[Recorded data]
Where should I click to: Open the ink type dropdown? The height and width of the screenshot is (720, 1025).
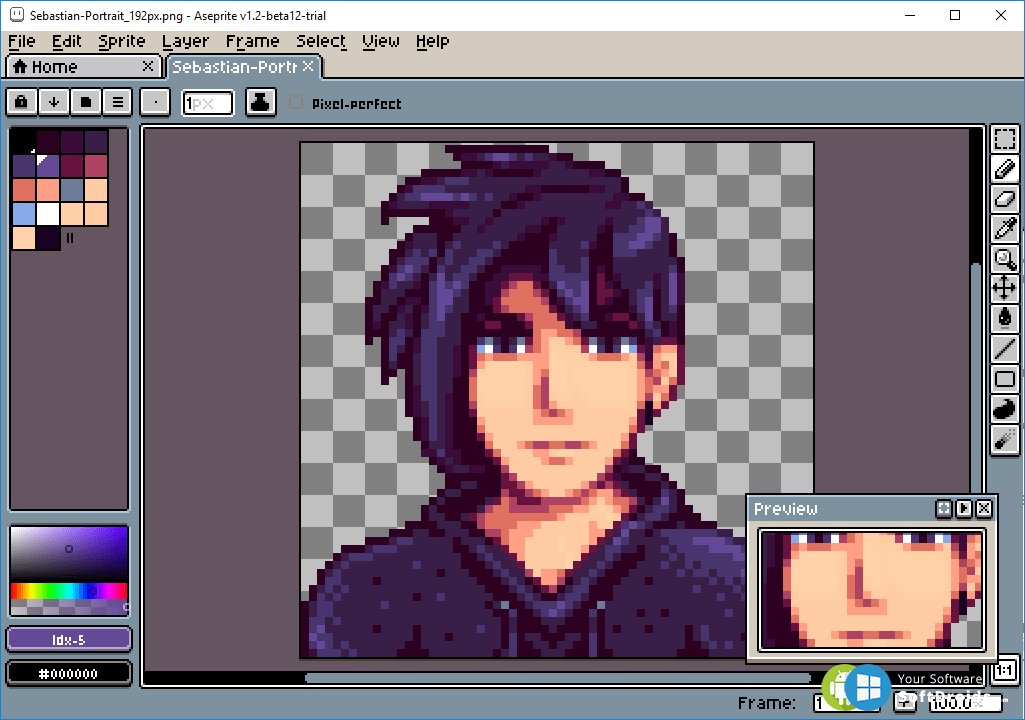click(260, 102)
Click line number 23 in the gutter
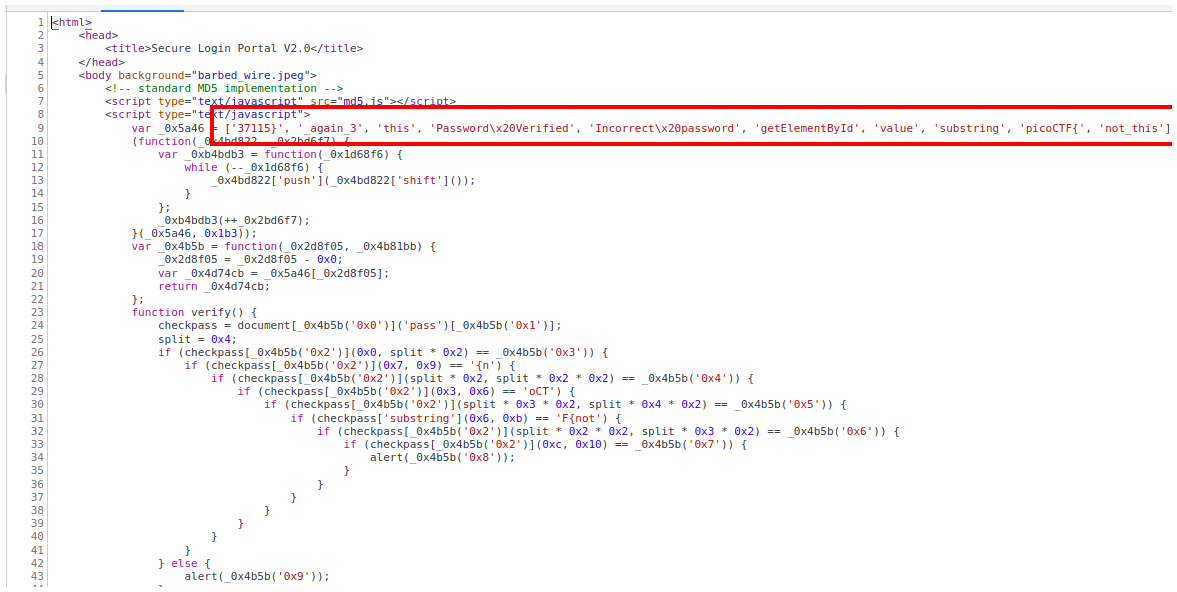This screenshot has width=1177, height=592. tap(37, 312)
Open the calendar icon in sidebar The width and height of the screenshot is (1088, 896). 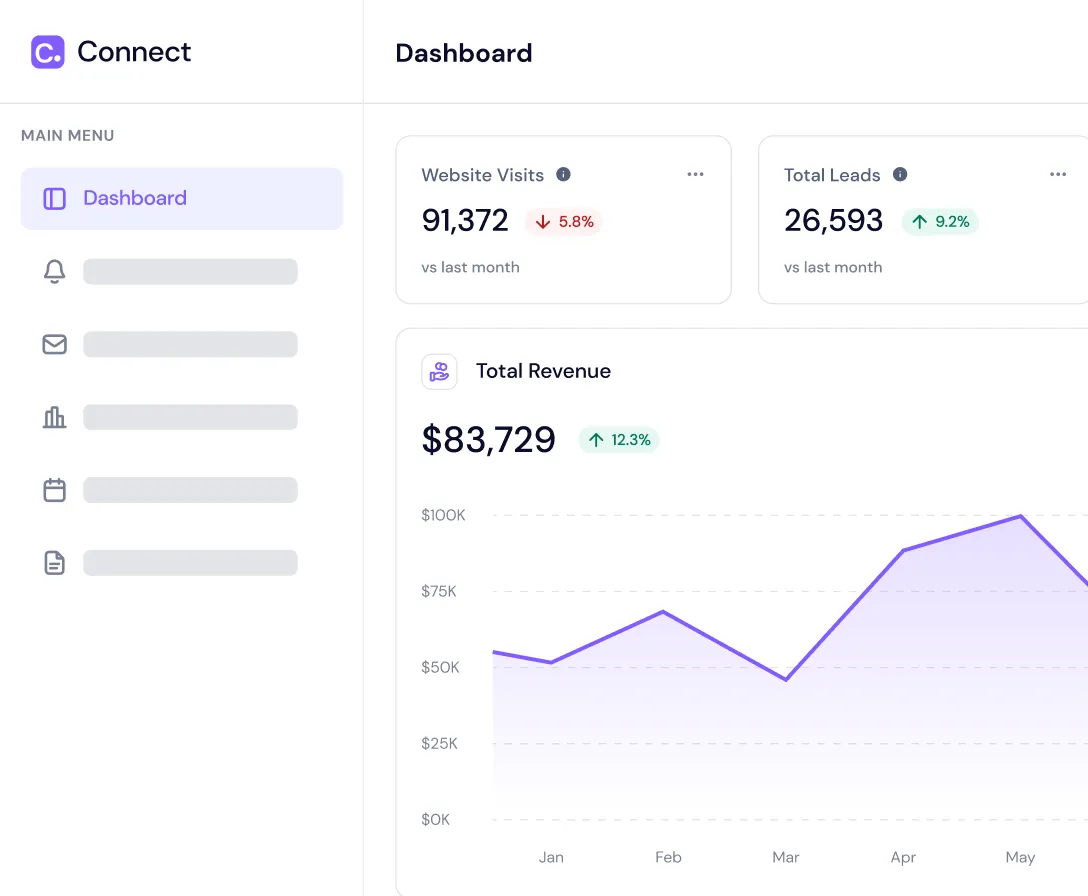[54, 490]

--

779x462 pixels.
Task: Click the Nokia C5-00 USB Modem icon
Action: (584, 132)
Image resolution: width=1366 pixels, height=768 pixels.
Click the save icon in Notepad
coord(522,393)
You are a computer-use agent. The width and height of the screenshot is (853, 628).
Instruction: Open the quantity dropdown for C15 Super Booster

* * *

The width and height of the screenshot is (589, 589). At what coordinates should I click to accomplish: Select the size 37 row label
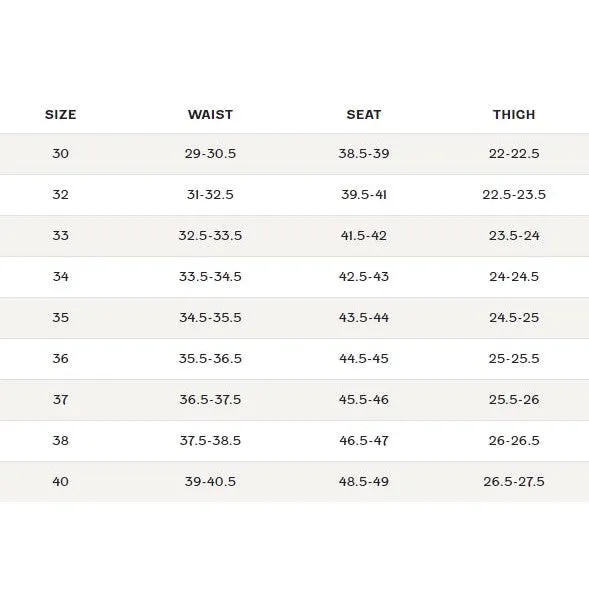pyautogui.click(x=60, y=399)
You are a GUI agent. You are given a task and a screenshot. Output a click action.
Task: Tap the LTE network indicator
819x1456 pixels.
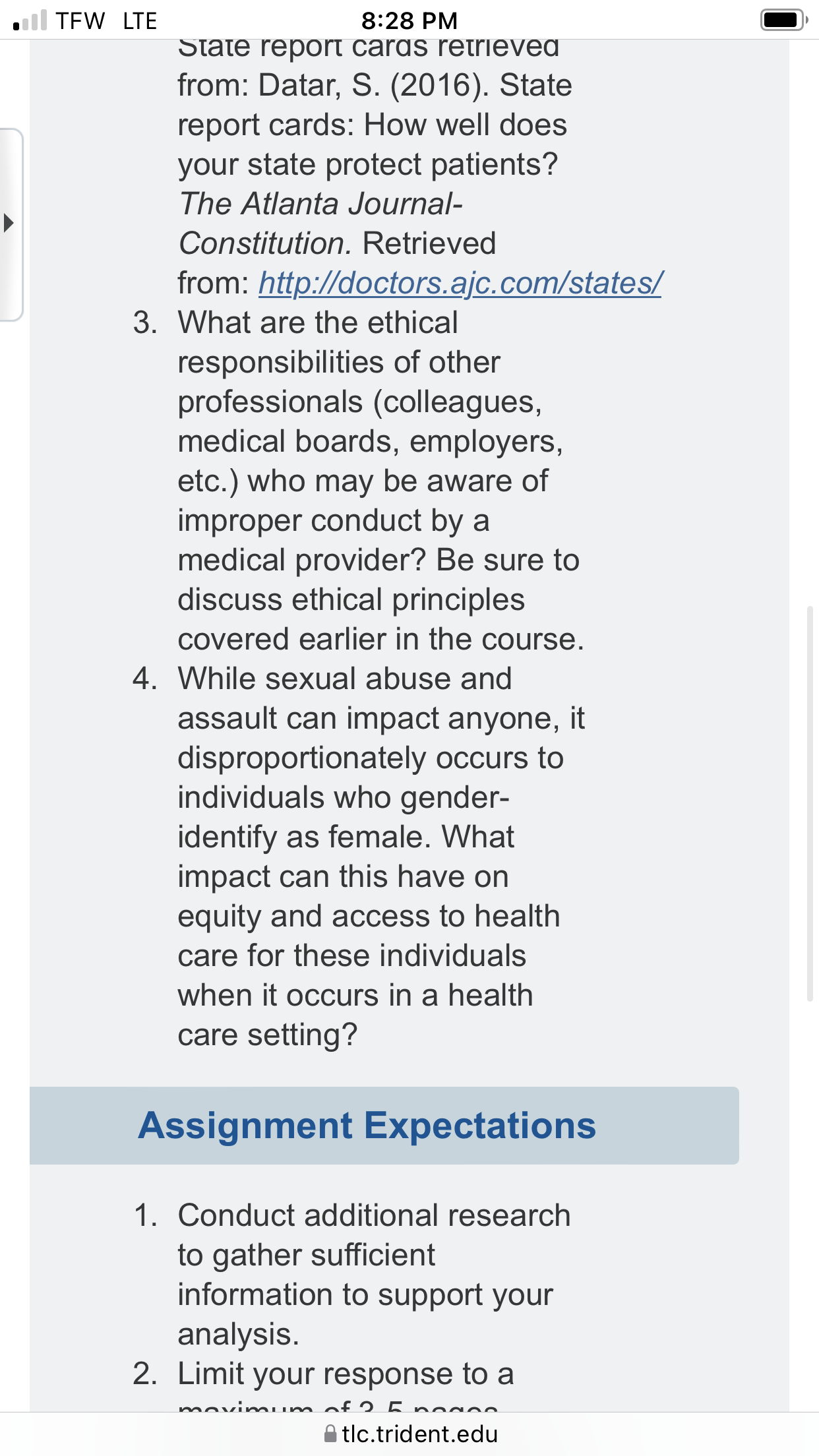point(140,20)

_What you need to do_
Scan the lines above for "Click the save icon in Notepad" and for "Instruction: Open the". Repeat exactly the line holding each of them and every line in between.

_Answer box_
Click the save icon in Notepad
coord(522,393)
You are a computer-use agent. The width and height of the screenshot is (853, 628).
Instruction: Open the quantity dropdown for C15 Super Booster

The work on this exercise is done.